> Required action
Extract the lines beginning at the one that holds "How do I perform: Click" and ending at the final line of the material below, keeping them exact and leaving out all pictures.

> Source material
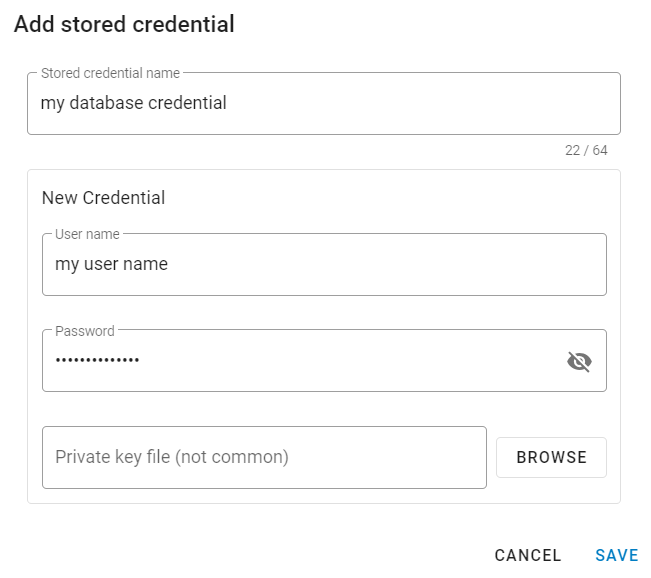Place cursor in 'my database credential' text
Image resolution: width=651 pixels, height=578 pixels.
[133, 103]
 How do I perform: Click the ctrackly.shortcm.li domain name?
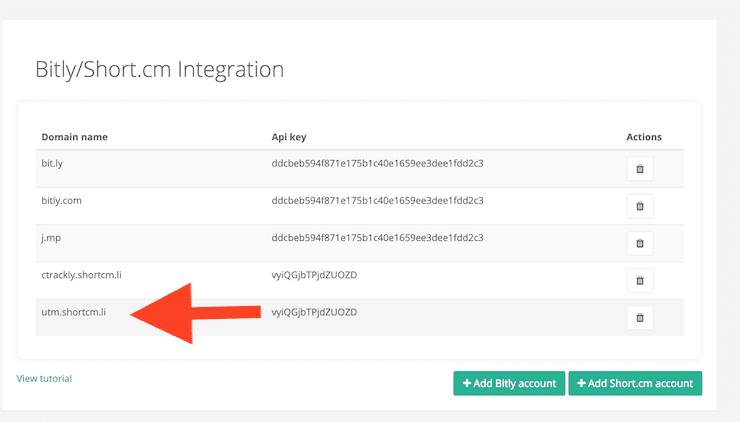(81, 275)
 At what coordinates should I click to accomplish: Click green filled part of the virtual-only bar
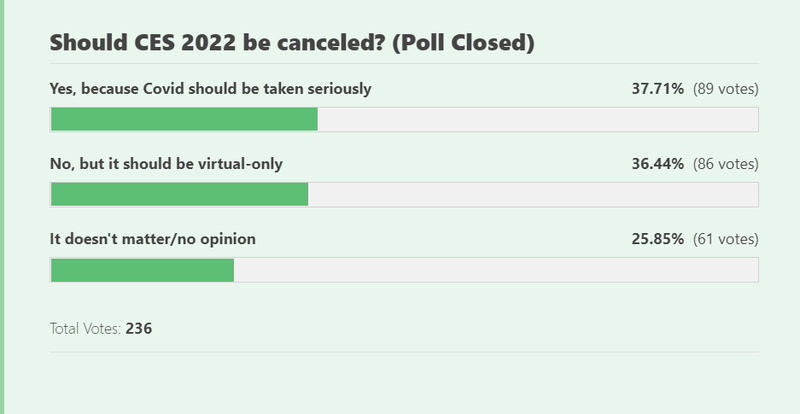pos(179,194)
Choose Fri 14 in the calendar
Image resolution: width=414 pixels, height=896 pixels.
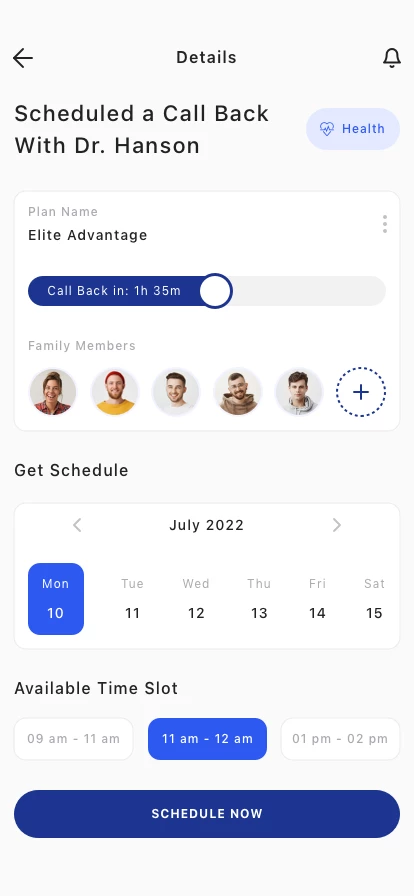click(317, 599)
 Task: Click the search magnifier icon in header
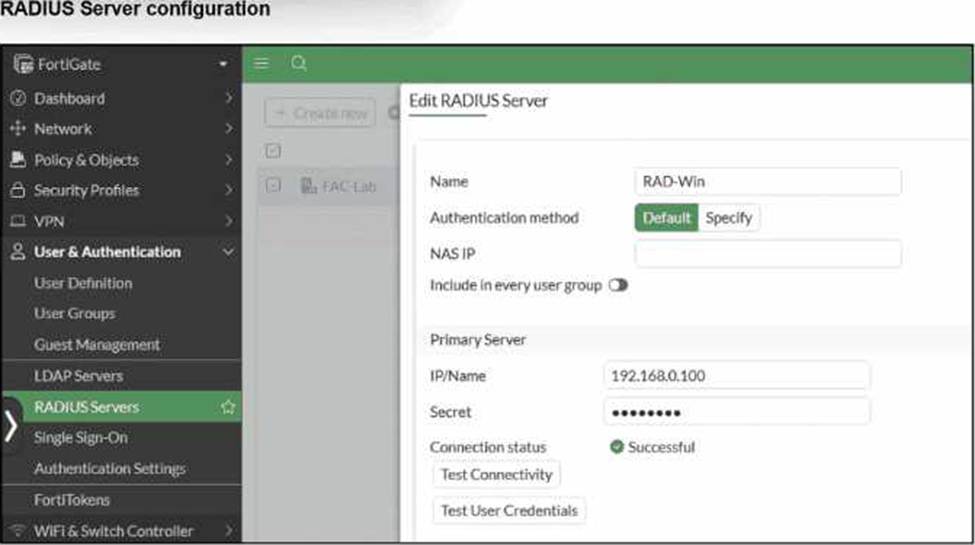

> Exercise output
 How do I perform: Click the ctrackly.shortcm.li domain name?
(81, 275)
 At what coordinates should I click to accomplish: Click green filled part of the virtual-only bar
pos(179,194)
Choose Fri 14 in the calendar
Image resolution: width=414 pixels, height=896 pixels.
click(317, 599)
 Task: Click the search magnifier icon in header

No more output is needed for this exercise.